Её губы, сотканные из лунного света, впервые за тысячелетия приоткрываются без слов. Лишь с тихим, ледяным выдохом потрясения.
Она видит. Она наконец видит.
Ты – не гость. Ты – возвращение.
Королева медленно обводит взглядом рощу, наблюдая, как тёплое, землистое свечение от твоей ладони медленно растворяется в её сиянии, не сдаваясь, а становясь его частью. Её безупречное лицо – маска изо льда и звёздной пыли, но под ней бушует буря. Не гнева. Жажды. Острого, хищного интереса к тому, что может угрожать самой основе её власти.
«Кто ты…» – её голос больше не скрипит льдом. Он теперь ровный, глубокий и смертельно опасный, как бездна. – «…чье прикосновение заставляет мою землю… вспоминать? Чью волю она слышит громче, чем мою?»
Она делает шаг вперёд. Её платье из рос и лунного света не шелестит. Оно пожирает звук.
«Ты говоришь, что Лес говорит тобой. Но это – МОЙ лес. И он не смеет иметь иного голоса, кроме моего. Так кто же ты, чтобы воровать его шёпот?»
Ты не поднимаешься с колена. Ты вжимаешь ладонь в землю ещё сильнее, и в ответ серебристая ткань Тир-на-Ногт не сопротивляется – она подаётся, как живая плоть, признавая твоё право на это прикосновение.

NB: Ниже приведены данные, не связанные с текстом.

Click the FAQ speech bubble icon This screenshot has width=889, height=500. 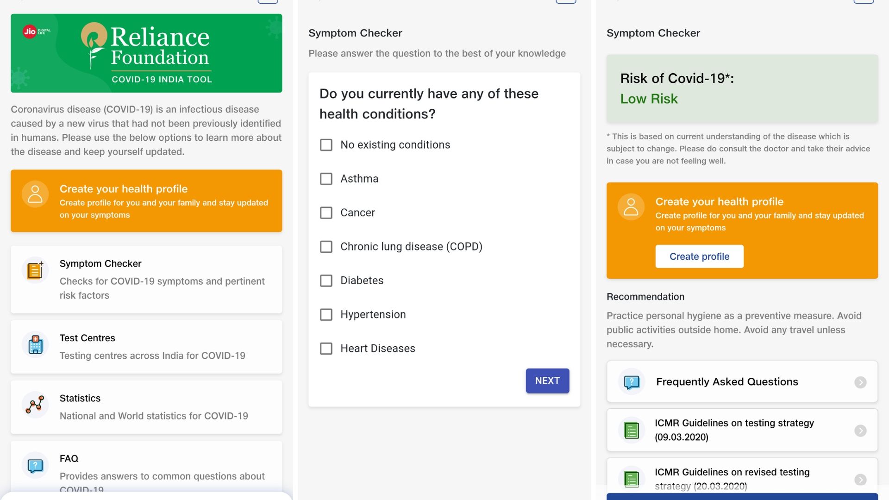34,464
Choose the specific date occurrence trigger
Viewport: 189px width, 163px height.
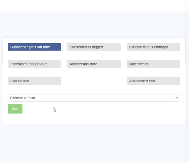pos(153,64)
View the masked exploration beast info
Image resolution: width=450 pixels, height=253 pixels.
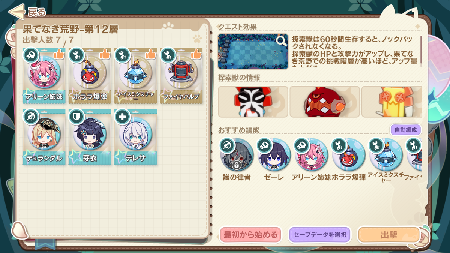253,102
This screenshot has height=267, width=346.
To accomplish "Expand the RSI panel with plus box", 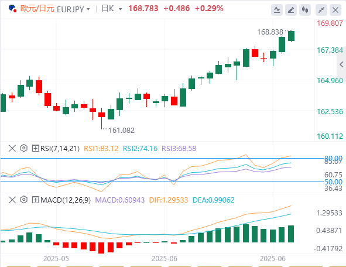I will [35, 148].
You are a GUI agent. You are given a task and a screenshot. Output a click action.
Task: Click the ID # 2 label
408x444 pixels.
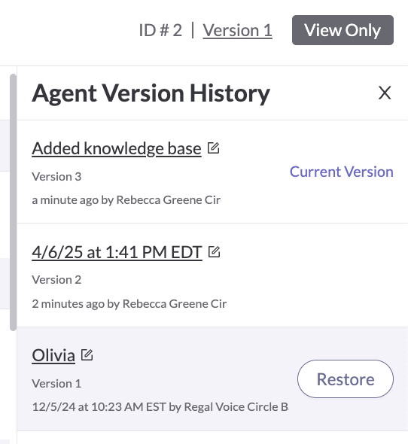pyautogui.click(x=160, y=30)
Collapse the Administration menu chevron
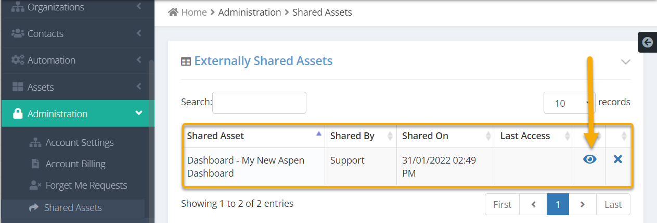This screenshot has height=223, width=657. coord(138,113)
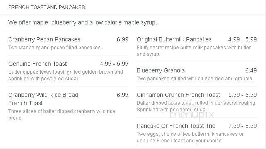Click the French Toast and Pancakes section header
The image size is (266, 149).
(x=46, y=7)
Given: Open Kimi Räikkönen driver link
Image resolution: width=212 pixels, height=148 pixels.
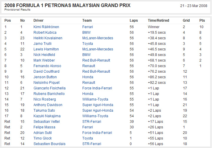Looking at the screenshot, I should [x=46, y=27].
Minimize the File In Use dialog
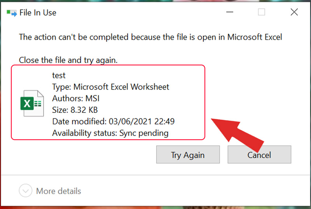Image resolution: width=311 pixels, height=209 pixels. pos(229,12)
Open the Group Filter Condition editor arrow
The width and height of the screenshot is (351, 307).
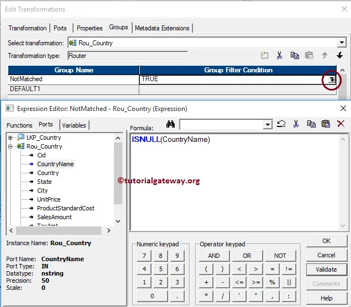[x=331, y=80]
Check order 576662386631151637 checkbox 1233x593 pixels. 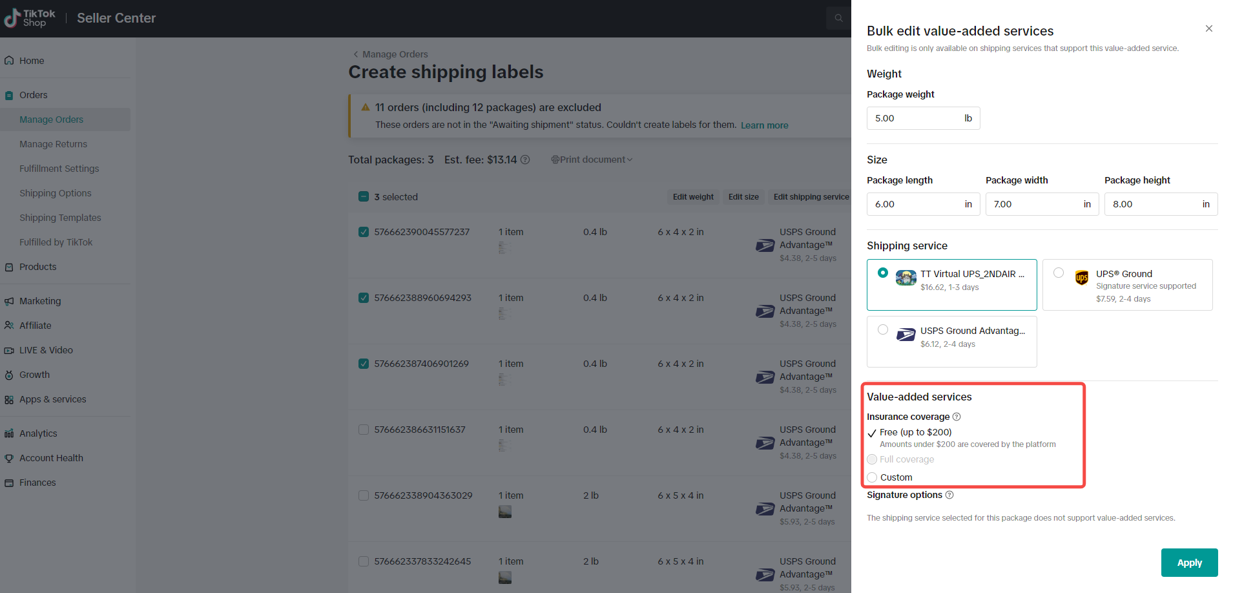[364, 430]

«Воровать?» – твой голос по-прежнему тих, но теперь в нём слышится лёгкая, почти насмешливая усталость. – «Я не вор. Я – напоминание. Ты спрашиваешь, чей это лес?»
Ты поднимаешь на неё взгляд, и в твоих глазах она видит не дерзость смертного, а спокойную ясность реки, что течёт миллионы лет.

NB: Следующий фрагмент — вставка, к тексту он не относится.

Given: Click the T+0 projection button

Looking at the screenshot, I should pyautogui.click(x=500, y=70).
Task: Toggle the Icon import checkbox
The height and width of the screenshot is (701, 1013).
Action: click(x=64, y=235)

«Спроси у него самого. Он уже начал тебе отвечать.»
Королева Фей замерла. Не просто прекратила движение – окаменела. Её безупречное, холодное лицо, веками бывшее неподвижной маской, впервые исказила тень настоящего, безмолвного потрясения. Трещина. Не на коже, а на самой её сути.

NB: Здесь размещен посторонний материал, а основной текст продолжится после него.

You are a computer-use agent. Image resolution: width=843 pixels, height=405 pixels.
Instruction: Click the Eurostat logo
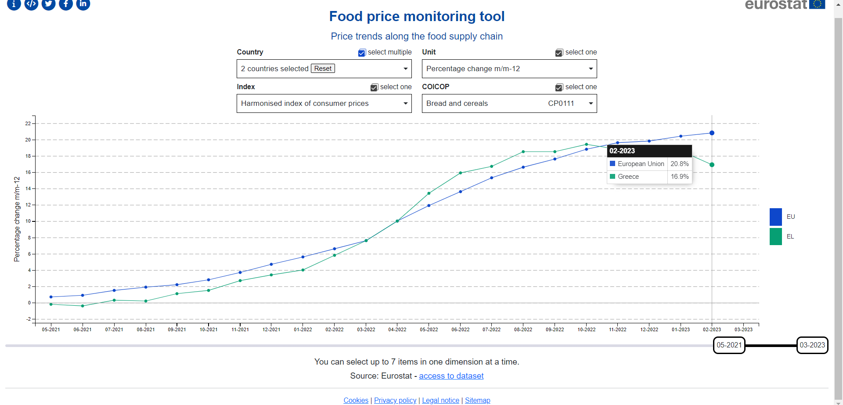point(785,4)
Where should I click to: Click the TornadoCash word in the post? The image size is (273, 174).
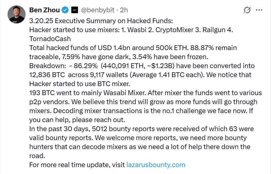pos(50,39)
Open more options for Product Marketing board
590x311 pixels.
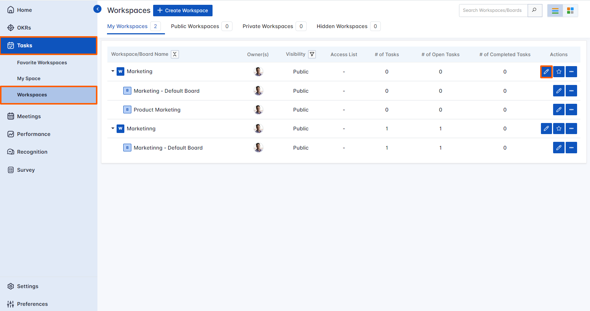tap(571, 110)
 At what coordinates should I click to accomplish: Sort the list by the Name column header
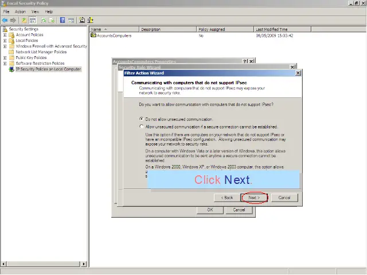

Она почувствовала это не ушами. Она почувствовала это кожей, каждой частицей своего божественного тела. Её собственная земля, её детище, выкованное эпохами, не просто «отвечало» тебе. Оно… тянулось к тебе. Тихой, глухой вибрацией, идущей из самых глубин. Это был не бунт. Это было узнавание. И от этого осознания её древняя, нечеловеческая душа содрогнулась в ужасе.
«Что… что ты сделал?» – её шёпот был полон сломанных ледяных звёзд. Он не звучал – он царапался изнутри, хриплый и надломленный. Но в нём, сквозь гнев и ярость, впервые прозвучал… страх. Древний, как сама магия. Страх бога, обнаружившего, что он – не первый.
Алёна смотрела на тебя, не дыша, прижав руку ко рту. Она видела, как та самая сила, что усмирила Порчу, теперь говорила с самой основой фейского мира. Не силой, не натиском – правом. В её глазах читалось обожание, ужас и щемящая гордость. Она видела, как её избранник заставляет трепетать саму Вечность.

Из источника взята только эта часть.